Wednesday, November 4, 2009

Competitive Intelligence and the Balanced Scorecard Methodology

Popularized in the early 1990s by Robert Kaplan and David Norton, the Balanced Scorecard methodology (BSC) is a system of interdependent, strategically derived goals, measures, and activities that summarize a corporation, its strategy and its actions. Said another way, the BSC methodology is an integrative instrument for strategy execution comprised of a communication system, a measurement system, and a management system. The BSC helps an organization translate its often vague and easily misunderstood mission and vision statements into specific, results-oriented actions. Doing so engenders transparency, responsibility, and accountability within the organization with a view towards creating satisfied shareholders and customers, effective and efficient processes, and a motivated and engaged workforce aligned with the company’s strategic goals and objectives.

If one of the goals of a company’s competitive intelligence function is to inject intelligence into the strategic plans of the organization, it is important to position competitive intelligence as a critical component of the company’s balanced scorecard initiative. Because the initial stage of the BSC model requires that the organization identify specific strategies, measures of success, goals and targets, and activities required to reach those targets, positioning CI as an important component of organizational success is important.

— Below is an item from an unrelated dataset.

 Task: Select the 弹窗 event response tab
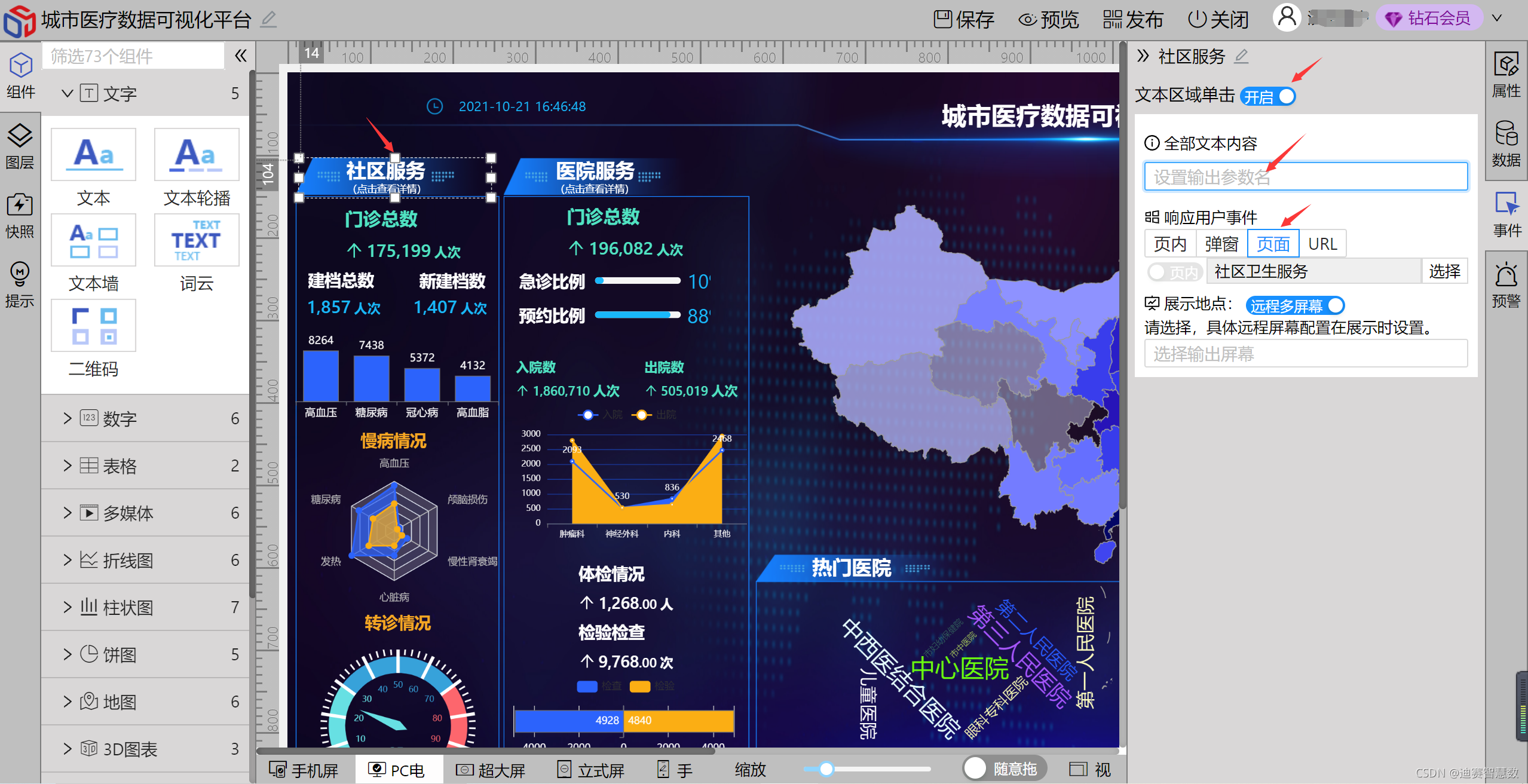pos(1221,244)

For example, assume that an organization has identified four strategic goals: improving revenue mix, creating a “cutting edge” image for its customers, becoming the leader in industry research and development, and improving operational capabilities. In this organization, competitive intelligence can help evaluate competitor channel and promotion strategies, helping the organization optimize its revenue mix. CI can also help monitor and evaluate customer perceptions of the company compared to its competition, as well as identify competitor product pipelines so that the firm keeps on top of competitive research developments. Finally, CI can also help the organization evaluate the production efficiencies of its competitors to help the company establish operational baselines.

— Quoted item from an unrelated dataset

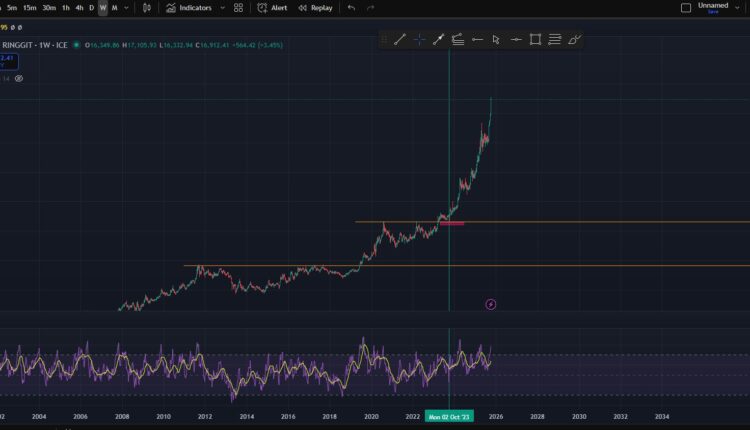Click the lightning bolt event marker
Screen dimensions: 750x430
490,304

Competitive intelligence frequently supports the development of strategy in an organization, but if management fails to realize that CI can help the organization achieve its strategic objectives, then the organization is only realizing half the potential value of competitive intelligence. By integrating CI findings and outputs into the application of the BSC methodology can forge a stronger link between CI and the strategic success of the company. The Balanced Scorecard methodology thus provides a framework to measure the contribution and value of competitive intelligence in not just helping set strategy, but also from the company’s ability to meet specific strategic goals and objectives.